- Opening Delimiter -

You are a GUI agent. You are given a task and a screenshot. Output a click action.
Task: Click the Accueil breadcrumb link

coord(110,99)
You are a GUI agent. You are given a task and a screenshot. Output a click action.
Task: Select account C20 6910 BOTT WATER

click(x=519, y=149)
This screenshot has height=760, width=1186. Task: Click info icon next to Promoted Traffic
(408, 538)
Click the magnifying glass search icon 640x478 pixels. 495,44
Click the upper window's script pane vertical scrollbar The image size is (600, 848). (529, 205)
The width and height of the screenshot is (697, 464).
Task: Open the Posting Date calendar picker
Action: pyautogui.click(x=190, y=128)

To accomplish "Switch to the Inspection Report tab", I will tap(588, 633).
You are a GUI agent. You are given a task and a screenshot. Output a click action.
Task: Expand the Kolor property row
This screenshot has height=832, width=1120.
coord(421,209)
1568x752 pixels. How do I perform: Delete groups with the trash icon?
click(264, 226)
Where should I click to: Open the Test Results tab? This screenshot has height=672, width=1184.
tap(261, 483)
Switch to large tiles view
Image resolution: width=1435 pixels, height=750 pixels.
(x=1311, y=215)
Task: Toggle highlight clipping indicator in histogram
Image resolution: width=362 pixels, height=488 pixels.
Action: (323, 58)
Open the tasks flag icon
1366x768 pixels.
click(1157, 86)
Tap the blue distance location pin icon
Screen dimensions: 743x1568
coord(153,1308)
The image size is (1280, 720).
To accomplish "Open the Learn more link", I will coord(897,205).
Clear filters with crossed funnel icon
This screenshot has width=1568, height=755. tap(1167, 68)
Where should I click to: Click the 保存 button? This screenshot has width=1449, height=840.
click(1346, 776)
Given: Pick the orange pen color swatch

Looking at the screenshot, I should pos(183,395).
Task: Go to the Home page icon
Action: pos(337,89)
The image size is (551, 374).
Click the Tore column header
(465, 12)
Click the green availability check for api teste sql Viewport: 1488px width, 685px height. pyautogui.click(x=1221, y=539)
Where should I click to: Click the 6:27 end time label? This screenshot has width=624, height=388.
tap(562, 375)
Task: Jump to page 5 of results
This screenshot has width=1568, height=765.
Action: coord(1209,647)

- Closing Delimiter -

#### [TASK REQUIREMENTS]
You are asked to transcribe the complete data exactly.

#### [RESPONSE BELOW]
You are a GUI agent. You are given a task and a screenshot. Output a click action.
Task: Click the Accueil breadcrumb link

coord(110,99)
You are a GUI agent. You are given a task and a screenshot. Output a click action.
Task: Select account C20 6910 BOTT WATER

click(x=519, y=149)
This screenshot has height=760, width=1186. Task: Click info icon next to Promoted Traffic
(408, 538)
Click the magnifying glass search icon 640x478 pixels. 495,44
Click the upper window's script pane vertical scrollbar The image size is (600, 848). (529, 205)
The width and height of the screenshot is (697, 464).
Task: Open the Posting Date calendar picker
Action: pyautogui.click(x=190, y=128)

To accomplish "Switch to the Inspection Report tab", I will tap(588, 633).
You are a GUI agent. You are given a task and a screenshot. Output a click action.
Task: Expand the Kolor property row
This screenshot has height=832, width=1120.
coord(421,209)
1568x752 pixels. How do I perform: Delete groups with the trash icon?
click(264, 226)
Where should I click to: Open the Test Results tab? This screenshot has height=672, width=1184.
tap(261, 483)
Switch to large tiles view
Image resolution: width=1435 pixels, height=750 pixels.
(x=1311, y=215)
Task: Toggle highlight clipping indicator in histogram
Image resolution: width=362 pixels, height=488 pixels.
Action: (323, 58)
Open the tasks flag icon
1366x768 pixels.
click(1157, 86)
Tap the blue distance location pin icon
Screen dimensions: 743x1568
coord(153,1308)
The image size is (1280, 720).
To accomplish "Open the Learn more link", I will coord(897,205).
Clear filters with crossed funnel icon
This screenshot has width=1568, height=755. tap(1167, 68)
Where should I click to: Click the 保存 button? This screenshot has width=1449, height=840.
click(1346, 776)
Given: Pick the orange pen color swatch

Looking at the screenshot, I should pos(183,395).
Task: Go to the Home page icon
Action: pos(337,89)
The image size is (551, 374).
Click the Tore column header
(465, 12)
Click the green availability check for api teste sql Viewport: 1488px width, 685px height. pyautogui.click(x=1221, y=539)
Where should I click to: Click the 6:27 end time label? This screenshot has width=624, height=388.
tap(562, 375)
Task: Jump to page 5 of results
This screenshot has width=1568, height=765.
Action: coord(1209,647)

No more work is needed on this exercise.